Sarah Elizabeth Clark (born 21 April 1965) is a British Anglican bishop. Since 2019, she has served as Bishop of Jarrow, the suffragan bishop of the Diocese of Durham in the Church of England. She was Archdeacon of Nottingham from 2014 to 2019.

Early life and education
Clark was born on 21 April 1965 in South Wales. She was educated at Abersychan School, a then grammar school in Abersychan, Pontypool. She studied sports science and history at the Loughborough University of Technology, graduating with a Bachelor of Arts (BA) degree in 1986. Her first career was as a civil servant, working in the Department of Employment from 1987 to 1995. She completed a Master of Business Administration (MBA) from Keele University in 1994.

Ordained ministry
Clark trained for ordained ministry at St John's College, Nottingham, an evangelical Anglican theological college. She also studied theology and completed a Master of Arts (MA) degree in 1997. She was made a deacon at Petertide 1998 (28 June), by Patrick Harris, Bishop of Southwell, at Southwell Minster, and ordained priest the Petertide following (3 July 1999), by Alan Morgan, Bishop of Sherwood, at St Mark's, Woodthorpe.

#### Given information
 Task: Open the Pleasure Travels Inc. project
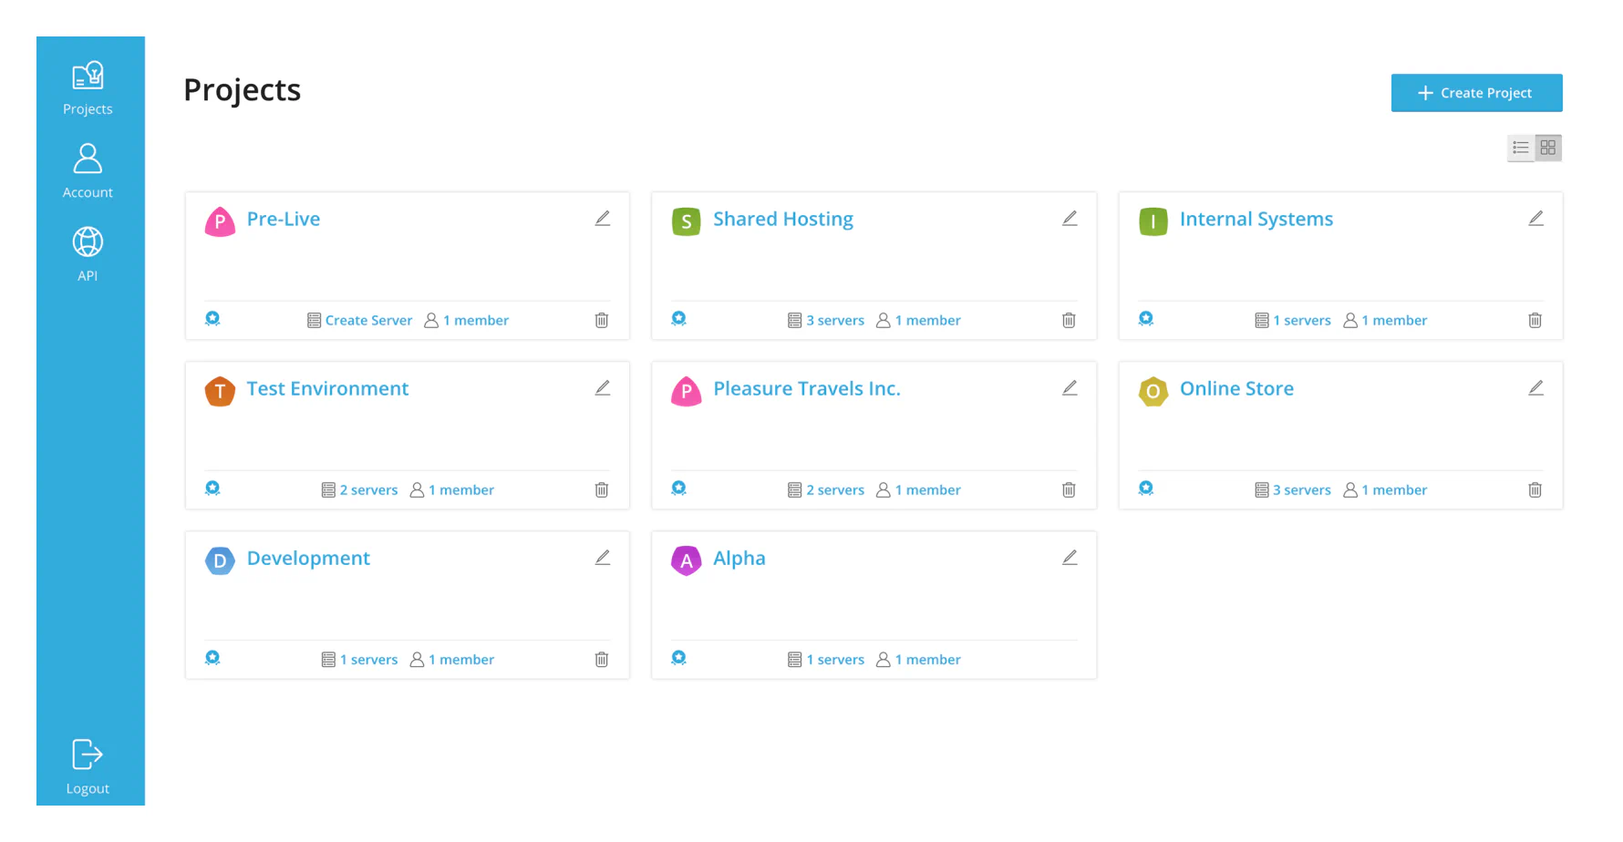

==

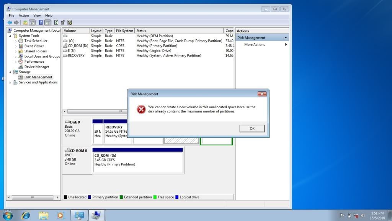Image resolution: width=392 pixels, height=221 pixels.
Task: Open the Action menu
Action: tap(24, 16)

#### Task
Please answer these questions from the biography of Sarah Elizabeth Clark:
1. In which diocese does she serve as suffragan bishop?
2. From which university did she earn her MBA, and in what year?
3. Who ordained her priest?

#### Solution
1. The Diocese of Durham
2. Keele University, in 1994
3. Alan Morgan, Bishop of Sherwood